▶ Work order
In the listing below, find the line holding "Viewport: 1472px width, 812px height." and the line holding "This screenshot has height=799, width=1512.". Write out those two lines and all lines between, exactly, and nothing more.

▶ Input for this task

※

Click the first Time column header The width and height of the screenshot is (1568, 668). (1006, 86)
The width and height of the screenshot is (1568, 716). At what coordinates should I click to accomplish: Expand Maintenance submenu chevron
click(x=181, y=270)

※

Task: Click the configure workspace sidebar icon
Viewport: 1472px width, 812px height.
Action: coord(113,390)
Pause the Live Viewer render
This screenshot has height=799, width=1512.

※

▶ Reply to the exercise
Viewport: 1472px width, 812px height.
Action: coord(113,390)
Pause the Live Viewer render
This screenshot has height=799, width=1512.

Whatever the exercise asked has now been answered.